⚠️ Yak shaving risk. ⚠️ Outdated info risk.
tl;dr Google cloud ML is probably excellent if you design your algorithm from the ground up for it, but if you have some thing that runs perfectly well on your laptop and you wrote it to use, e.g. local files, or modern versions of python, or custom compiled code, then you are going to need to substantially rewrite. NB this all is outdated now.
The goal: Working through getting and analysing the magnatagatune dataset in google cloud on my macOS laptop using tensorflow.
I will follow approximately the least-nerview HOWTO, which sadly conviently sidesteps many of my difficulties by having the input data be magically good.
There are too many ways to get the damn thing going.
There is much documentation for all these things, but its often unclear from page to page what the hell is happening, since it’s not clear whether you are spinning up VMs locally or in google’s cloud.
One way is the purely cloud-based
cloud shell, but this is clearly too fragile and restrictive for real usage unless you are in Mountain View.

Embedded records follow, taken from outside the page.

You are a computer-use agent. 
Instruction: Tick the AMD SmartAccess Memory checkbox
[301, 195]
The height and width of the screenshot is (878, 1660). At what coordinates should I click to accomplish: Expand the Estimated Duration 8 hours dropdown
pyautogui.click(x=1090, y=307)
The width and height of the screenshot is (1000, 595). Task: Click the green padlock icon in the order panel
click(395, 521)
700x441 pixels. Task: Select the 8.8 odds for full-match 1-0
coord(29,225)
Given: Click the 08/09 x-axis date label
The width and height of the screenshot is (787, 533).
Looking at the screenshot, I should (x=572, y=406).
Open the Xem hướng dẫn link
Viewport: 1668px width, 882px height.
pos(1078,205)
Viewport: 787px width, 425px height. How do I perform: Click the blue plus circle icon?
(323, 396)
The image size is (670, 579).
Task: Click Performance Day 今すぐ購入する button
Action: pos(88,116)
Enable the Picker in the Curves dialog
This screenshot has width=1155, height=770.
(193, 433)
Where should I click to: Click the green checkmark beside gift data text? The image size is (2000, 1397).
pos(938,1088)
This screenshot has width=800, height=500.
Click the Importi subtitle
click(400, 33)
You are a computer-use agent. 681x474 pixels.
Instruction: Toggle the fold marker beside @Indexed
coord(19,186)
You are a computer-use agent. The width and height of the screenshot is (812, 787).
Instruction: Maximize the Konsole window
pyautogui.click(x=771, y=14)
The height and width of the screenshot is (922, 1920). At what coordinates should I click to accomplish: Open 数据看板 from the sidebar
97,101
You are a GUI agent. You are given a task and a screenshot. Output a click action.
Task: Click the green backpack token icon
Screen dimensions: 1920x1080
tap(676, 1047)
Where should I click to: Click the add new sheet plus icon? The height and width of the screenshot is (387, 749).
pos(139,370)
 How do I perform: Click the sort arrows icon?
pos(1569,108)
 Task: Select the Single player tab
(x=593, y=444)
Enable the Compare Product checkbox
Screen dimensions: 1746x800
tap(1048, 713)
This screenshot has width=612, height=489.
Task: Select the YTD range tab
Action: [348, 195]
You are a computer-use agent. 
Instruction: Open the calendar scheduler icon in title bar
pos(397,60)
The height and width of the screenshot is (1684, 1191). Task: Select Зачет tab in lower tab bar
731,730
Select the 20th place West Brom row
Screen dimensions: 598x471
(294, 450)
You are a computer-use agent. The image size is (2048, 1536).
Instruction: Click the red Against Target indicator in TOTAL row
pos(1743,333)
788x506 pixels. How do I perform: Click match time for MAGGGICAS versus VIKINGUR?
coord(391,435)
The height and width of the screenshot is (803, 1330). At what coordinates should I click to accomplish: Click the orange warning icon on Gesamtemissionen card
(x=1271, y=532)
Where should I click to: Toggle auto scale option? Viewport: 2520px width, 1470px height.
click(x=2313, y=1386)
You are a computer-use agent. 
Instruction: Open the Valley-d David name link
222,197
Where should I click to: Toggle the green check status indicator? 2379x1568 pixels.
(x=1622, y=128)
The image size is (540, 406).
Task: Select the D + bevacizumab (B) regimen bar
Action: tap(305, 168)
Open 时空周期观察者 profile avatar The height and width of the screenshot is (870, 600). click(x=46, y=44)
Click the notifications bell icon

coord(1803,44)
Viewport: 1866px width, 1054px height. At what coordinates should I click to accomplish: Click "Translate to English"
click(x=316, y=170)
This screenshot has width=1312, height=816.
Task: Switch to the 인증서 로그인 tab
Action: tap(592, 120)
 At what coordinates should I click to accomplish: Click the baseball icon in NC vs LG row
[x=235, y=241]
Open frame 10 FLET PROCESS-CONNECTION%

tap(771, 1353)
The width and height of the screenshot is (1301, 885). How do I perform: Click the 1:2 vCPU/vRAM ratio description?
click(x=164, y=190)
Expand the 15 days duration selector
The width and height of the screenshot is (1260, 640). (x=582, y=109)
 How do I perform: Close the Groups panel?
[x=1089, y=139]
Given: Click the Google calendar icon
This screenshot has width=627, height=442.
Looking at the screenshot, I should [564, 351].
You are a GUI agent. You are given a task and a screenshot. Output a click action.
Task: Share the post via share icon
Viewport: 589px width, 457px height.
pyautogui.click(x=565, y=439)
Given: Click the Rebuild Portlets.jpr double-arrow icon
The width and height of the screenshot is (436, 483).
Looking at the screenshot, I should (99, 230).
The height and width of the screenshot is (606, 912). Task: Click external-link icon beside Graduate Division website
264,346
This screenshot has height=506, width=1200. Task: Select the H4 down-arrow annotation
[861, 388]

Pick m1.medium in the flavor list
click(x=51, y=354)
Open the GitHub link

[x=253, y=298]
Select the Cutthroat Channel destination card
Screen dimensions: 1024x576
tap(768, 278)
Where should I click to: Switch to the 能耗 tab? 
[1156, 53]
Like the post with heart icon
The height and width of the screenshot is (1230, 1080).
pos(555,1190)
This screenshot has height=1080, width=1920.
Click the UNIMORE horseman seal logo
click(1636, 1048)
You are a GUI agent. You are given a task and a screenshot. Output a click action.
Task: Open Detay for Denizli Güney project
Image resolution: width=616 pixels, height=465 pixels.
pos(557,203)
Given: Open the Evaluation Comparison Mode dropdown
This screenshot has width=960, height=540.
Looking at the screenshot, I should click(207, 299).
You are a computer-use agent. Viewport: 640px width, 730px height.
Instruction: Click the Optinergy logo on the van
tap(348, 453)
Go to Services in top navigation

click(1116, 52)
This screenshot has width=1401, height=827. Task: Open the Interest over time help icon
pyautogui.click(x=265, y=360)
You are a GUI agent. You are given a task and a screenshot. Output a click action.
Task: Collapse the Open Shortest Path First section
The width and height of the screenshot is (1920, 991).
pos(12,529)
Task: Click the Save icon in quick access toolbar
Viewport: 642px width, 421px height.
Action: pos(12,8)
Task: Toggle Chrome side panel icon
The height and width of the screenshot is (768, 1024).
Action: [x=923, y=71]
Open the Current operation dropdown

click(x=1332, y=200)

Offline there is a a docker based thing, called
which AFAICT is a somewhat monolithic machine image which approximates the online APIs or something.
here is a surly google help page which implies as much.
Or you can install a bunch of python packages from the command line.
Do I need this datalab nonsense? I can’t tell. I just want to run tensorflow. Idea: proceed installing stuff randomly until eventually I have finished a deep-learning-based paper.
gcloud config set core/project learning-gamelan gcloud config set compute/zone asia-east1-a
Cloud datalab thingy
First you must install docker.
Or must I? I’m so awash right here.
datalab create learning_gamelan
Then do all the actual work.
datalab delete learning_gamelan
Getting data into cloud datastore
Complicated and tiresome. Not in the sense that it is too complicated if I really am fitting a million-parameter regression, but too complicated in the sense that I am just one grad student doing a side project I don’t have 2 weeks of coding time to fit their data ingestion workflow.
It’s not a bad workflow as such I suppose, it’s just massive overhead for my small project.
Now, port my python 3 code to python 2
This is an aspirational section; I won’t actually get here.
Oh sod it, just give me a normal virtual machine
ARGH their tensorflow nonsense is melting my brain I just want to use the sweet prototype on my laptop but go slightly faster.
Maybe I can rent a machine?
Oh wait! I don’t get GPUs, so my entire motivation for using this google stuff (I had some free credits) is hereby obliterated.
Sod this, I’m going to rent myself a big-ass GPU from Amazon and get this finished.